OBJECTIVES>
(a) Using the First Derivative Test page, decide whether each statement agrees with it: (i) the page describes a local maximum visually as a valley; (ii) the page calls the test essential for curve sketching; (iii) the page presents its material as for AP Calculus AB only. Answer yes or no for each and quote the deciding words.
(b) Answer these questions from the First Derivative Test page, marking each answer to match:
(i) What unit number does the page carry?
(ii) What visual image does it give for a local minimum?
(iii) Besides the derivative equaling zero, what other condition makes a number a critical point?
(c) From the First Derivative Test page, give back the passage starting at "A number \(c\)" up to and including "all \(x\) near \(d\).", copied without any change.

DOCUMENT EXTRACT>
Unit 5.4 – Using the First Derivative Test to Determine Relative (Local) Extrema

AP® Calculus AB & BC | The Most Powerful Tool for Finding Local Maxima and Minima

Why This Matters: The First Derivative Test is THE primary method for identifying and classifying local extrema (relative maxima and minima) in calculus! By analyzing how the sign of \(f'(x)\) changes at critical points, we can definitively determine whether each critical point is a local max, local min, or neither. This test is essential for optimization problems, curve sketching, and understanding function behavior. It's more reliable than just finding where \(f'(x) = 0\) because it actually tests the nature of each critical point!

📍 Review: Critical Points and Local Extrema

KEY DEFINITIONS (REVIEW)

Critical Point

A number \(c\) in the domain of \(f\) is a critical point if:

\[ f'(c) = 0 \quad \text{OR} \quad f'(c) \text{ does not exist} \]

Local (Relative) Maximum

\(f(c)\) is a local maximum if \(f(c) \geq f(x)\) for all \(x\) near \(c\).

Visual: A hilltop or peak in the neighborhood of \(c\).

Local (Relative) Minimum

\(f(d)\) is a local minimum if \(f(d) \leq f(x)\) for all \(x\) near \(d\).

Visual: A valley or trough in the neighborhood of \(d\).

DATASET CONTENT>

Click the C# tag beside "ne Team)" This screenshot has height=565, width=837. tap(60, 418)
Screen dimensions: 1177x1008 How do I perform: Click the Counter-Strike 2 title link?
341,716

RESULTS FOR THE EXERCISE>
(a)
(i) No: "Visual: A hilltop or peak in the neighborhood of"
(ii) Yes: "This test is essential for optimization problems, curve sketching, and understanding function behavior."
(iii) No: "AP® Calculus AB & BC"

(b)
(i) 5.4
(ii) A valley or trough in the neighborhood of d.
(iii) The derivative at that number does not exist.

(c)
A number \(c\) in the domain of \(f\) is a critical point if:

\[ f'(c) = 0 \quad \text{OR} \quad f'(c) \text{ does not exist} \]

Local (Relative) Maximum

\(f(c)\) is a local maximum if \(f(c) \geq f(x)\) for all \(x\) near \(c\).

Visual: A hilltop or peak in the neighborhood of \(c\).

Local (Relative) Minimum

\(f(d)\) is a local minimum if \(f(d) \leq f(x)\) for all \(x\) near \(d\).